Extracted data entries:
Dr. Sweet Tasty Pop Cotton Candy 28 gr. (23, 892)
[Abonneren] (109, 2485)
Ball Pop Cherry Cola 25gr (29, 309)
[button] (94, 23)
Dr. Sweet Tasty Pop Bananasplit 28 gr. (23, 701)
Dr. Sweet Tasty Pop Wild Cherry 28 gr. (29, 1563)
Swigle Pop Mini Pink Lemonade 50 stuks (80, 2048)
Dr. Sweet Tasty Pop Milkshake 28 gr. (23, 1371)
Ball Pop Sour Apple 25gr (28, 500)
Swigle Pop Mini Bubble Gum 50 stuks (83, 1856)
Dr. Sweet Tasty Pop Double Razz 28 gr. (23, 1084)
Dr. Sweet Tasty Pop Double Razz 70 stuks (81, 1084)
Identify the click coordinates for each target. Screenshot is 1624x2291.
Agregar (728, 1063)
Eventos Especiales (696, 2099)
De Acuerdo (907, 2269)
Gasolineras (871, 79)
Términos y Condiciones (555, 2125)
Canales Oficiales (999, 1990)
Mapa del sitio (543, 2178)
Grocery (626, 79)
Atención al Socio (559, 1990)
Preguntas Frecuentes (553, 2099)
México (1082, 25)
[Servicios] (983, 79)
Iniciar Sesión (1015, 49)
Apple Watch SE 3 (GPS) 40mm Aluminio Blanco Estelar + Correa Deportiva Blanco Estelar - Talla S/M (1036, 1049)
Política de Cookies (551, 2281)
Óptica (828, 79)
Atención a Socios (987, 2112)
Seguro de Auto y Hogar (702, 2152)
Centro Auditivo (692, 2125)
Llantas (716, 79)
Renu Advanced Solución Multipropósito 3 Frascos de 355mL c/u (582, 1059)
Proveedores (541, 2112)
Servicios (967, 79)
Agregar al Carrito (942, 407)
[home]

- [What you should do]: Your response must consist of every line above, reproduced exactly.

- [Answer area]:
Dr. Sweet Tasty Pop Cotton Candy 28 gr. (23, 892)
[Abonneren] (109, 2485)
Ball Pop Cherry Cola 25gr (29, 309)
[button] (94, 23)
Dr. Sweet Tasty Pop Bananasplit 28 gr. (23, 701)
Dr. Sweet Tasty Pop Wild Cherry 28 gr. (29, 1563)
Swigle Pop Mini Pink Lemonade 50 stuks (80, 2048)
Dr. Sweet Tasty Pop Milkshake 28 gr. (23, 1371)
Ball Pop Sour Apple 25gr (28, 500)
Swigle Pop Mini Bubble Gum 50 stuks (83, 1856)
Dr. Sweet Tasty Pop Double Razz 28 gr. (23, 1084)
Dr. Sweet Tasty Pop Double Razz 70 stuks (81, 1084)
Identify the click coordinates for each target. Screenshot is 1624x2291.
Agregar (728, 1063)
Eventos Especiales (696, 2099)
De Acuerdo (907, 2269)
Gasolineras (871, 79)
Términos y Condiciones (555, 2125)
Canales Oficiales (999, 1990)
Mapa del sitio (543, 2178)
Grocery (626, 79)
Atención al Socio (559, 1990)
Preguntas Frecuentes (553, 2099)
México (1082, 25)
[Servicios] (983, 79)
Iniciar Sesión (1015, 49)
Apple Watch SE 3 (GPS) 40mm Aluminio Blanco Estelar + Correa Deportiva Blanco Estelar - Talla S/M (1036, 1049)
Política de Cookies (551, 2281)
Óptica (828, 79)
Atención a Socios (987, 2112)
Seguro de Auto y Hogar (702, 2152)
Centro Auditivo (692, 2125)
Llantas (716, 79)
Renu Advanced Solución Multipropósito 3 Frascos de 355mL c/u (582, 1059)
Proveedores (541, 2112)
Servicios (967, 79)
Agregar al Carrito (942, 407)
[home]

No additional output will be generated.